[Source extract]
This study addresses how ANXA1 influences adipose tissue biology beyond its known anti-inflammatory roles. The data reveal that ANXA1 acts within adipose stromal vascular fractions to suppress the adipogenic program by reducing SMAD4 protein levels through enhanced K48-linked ubiquitination and proteasomal degradation. Mechanistically, ANXA1 competes with MYCBP2 for binding to PDLIM7, decreasing PDLIM7–MYCBP2 association and facilitating MYCBP2 accessibility to SMAD4. Lower SMAD4 diminishes its binding to the Pparg promoter, reducing PPARγ transcription and adipocyte differentiation. In vivo, loss of ANXA1 (global or adipose-specific) exacerbates HFD-induced obesity and metabolic dysfunction, whereas ANXA1 overexpression protects by increasing energy expenditure and limiting fat mass expansion. The ANXA1 peptide Ac2-26 mimics the molecular and anti-adipogenic effects and improves circulating metabolic parameters in diabetic-obese mice, suggesting translational potential. These findings link ANXA1–PDLIM7–MYCBP2–SMAD4 protein–protein interactions to adipogenesis control, providing a mechanistic framework for targeting adipocyte formation to combat obesity.

[Data provided]
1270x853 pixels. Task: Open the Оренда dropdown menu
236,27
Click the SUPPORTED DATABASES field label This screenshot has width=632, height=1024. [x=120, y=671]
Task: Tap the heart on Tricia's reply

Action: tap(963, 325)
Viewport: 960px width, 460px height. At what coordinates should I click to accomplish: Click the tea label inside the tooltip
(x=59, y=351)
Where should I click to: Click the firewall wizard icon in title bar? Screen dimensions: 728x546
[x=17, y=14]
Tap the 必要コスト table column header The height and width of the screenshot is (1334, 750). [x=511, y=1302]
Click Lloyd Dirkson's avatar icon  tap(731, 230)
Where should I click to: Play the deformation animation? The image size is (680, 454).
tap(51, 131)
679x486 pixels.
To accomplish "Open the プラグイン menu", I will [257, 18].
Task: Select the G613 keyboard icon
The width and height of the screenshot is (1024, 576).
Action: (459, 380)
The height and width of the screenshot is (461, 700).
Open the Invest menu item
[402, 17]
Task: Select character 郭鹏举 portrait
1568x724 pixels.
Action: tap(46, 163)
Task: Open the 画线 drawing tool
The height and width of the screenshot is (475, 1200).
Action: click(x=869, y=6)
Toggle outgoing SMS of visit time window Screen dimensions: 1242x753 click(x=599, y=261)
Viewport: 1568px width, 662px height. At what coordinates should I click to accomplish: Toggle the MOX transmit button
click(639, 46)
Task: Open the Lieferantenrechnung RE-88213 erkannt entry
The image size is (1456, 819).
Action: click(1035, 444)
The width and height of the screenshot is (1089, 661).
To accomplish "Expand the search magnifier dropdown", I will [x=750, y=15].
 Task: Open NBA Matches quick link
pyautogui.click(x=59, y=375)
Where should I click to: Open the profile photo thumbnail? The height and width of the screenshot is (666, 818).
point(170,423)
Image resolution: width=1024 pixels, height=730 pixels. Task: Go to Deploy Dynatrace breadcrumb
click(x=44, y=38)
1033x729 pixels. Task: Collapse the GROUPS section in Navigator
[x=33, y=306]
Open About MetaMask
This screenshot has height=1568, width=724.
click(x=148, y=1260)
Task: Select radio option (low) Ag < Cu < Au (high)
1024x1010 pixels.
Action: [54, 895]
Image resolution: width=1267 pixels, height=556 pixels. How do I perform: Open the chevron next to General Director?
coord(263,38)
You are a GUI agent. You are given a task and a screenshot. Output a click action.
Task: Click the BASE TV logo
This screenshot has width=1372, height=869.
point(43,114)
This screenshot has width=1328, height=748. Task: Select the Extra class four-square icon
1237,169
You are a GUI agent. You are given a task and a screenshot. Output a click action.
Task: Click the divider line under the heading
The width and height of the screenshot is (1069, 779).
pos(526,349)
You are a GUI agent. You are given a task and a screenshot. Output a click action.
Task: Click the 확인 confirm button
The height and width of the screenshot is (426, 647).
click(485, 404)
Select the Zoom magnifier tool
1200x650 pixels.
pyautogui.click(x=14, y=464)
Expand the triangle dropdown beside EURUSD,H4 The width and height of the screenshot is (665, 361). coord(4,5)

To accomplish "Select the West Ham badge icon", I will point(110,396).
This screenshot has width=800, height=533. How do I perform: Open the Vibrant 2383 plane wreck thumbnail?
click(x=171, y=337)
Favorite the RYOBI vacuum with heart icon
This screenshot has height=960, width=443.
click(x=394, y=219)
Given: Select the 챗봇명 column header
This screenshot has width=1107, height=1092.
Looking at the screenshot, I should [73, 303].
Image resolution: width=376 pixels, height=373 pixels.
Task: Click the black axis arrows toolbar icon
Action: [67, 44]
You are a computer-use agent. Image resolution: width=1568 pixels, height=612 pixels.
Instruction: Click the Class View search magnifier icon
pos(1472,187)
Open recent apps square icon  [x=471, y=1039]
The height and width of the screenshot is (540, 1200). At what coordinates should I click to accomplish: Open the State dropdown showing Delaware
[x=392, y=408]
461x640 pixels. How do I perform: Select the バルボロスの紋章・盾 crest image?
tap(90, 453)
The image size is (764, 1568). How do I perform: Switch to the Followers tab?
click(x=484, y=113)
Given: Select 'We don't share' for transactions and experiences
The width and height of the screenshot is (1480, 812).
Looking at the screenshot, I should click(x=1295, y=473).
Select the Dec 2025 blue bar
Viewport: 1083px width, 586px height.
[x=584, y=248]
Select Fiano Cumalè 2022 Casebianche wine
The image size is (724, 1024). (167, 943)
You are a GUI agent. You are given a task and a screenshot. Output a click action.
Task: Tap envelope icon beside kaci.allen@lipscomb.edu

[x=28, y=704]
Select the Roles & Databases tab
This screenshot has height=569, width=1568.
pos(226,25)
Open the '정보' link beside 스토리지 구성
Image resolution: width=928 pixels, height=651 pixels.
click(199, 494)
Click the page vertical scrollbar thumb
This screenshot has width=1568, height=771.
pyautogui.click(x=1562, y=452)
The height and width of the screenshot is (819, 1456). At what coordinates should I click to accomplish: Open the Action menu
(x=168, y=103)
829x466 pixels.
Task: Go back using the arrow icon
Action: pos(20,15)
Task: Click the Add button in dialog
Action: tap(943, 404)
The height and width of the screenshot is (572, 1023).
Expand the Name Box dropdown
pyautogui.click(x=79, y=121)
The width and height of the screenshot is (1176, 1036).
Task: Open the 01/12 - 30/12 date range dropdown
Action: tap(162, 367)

[Study questions]
(a) Answer from the ANXA1 summary:
(i) What type of ubiquitination does ANXA1 enhance on SMAD4?
(ii) Which protein does ANXA1 compete with MYCBP2 to bind?
(iii) Which ANXA1 peptide mimics its anti-adipogenic effects?
(b) The final sentence of the ANXA1 summary names a chain of protein–protein interactions. List every protein in that chain.
(c) Extend the ANXA1 summary with a few sentences that pick up after its last sentence.
The entries are separate material and have no connection to the ANXA1 summary.

[Task responses]
(a)
(i) K48-linked ubiquitination
(ii) PDLIM7
(iii) Ac2-26

(b) ANXA1, PDLIM7, MYCBP2, SMAD4

(c)
ANXA1 is a critical negative regulator of adipogenesis and obesity. It binds PDLIM7 to modulate MYCBP2-mediated K48-linked ubiquitination and degradation of SMAD4, thereby reducing PPARγ transcription and limiting adipocyte differentiation. Genetic loss of ANXA1 aggravates HFD-induced obesity and insulin resistance, while ANXA1 overexpression confers protection. The ANXA1-derived peptide Ac2-26 reproduces key anti-adipogenic and metabolic benefits, highlighting a potential therapeutic avenue. Future research should refine targeting of the ANXA1–PDLIM7–MYCBP2–SMAD4 axis, evaluate long-term efficacy and safety of Ac2-26 or small molecules that modulate these PPIs, explore tissue- and cell-type specificity (including vesicle-mediated delivery), and delineate additional ubiquitination patterns on SMAD4 and related pathway components.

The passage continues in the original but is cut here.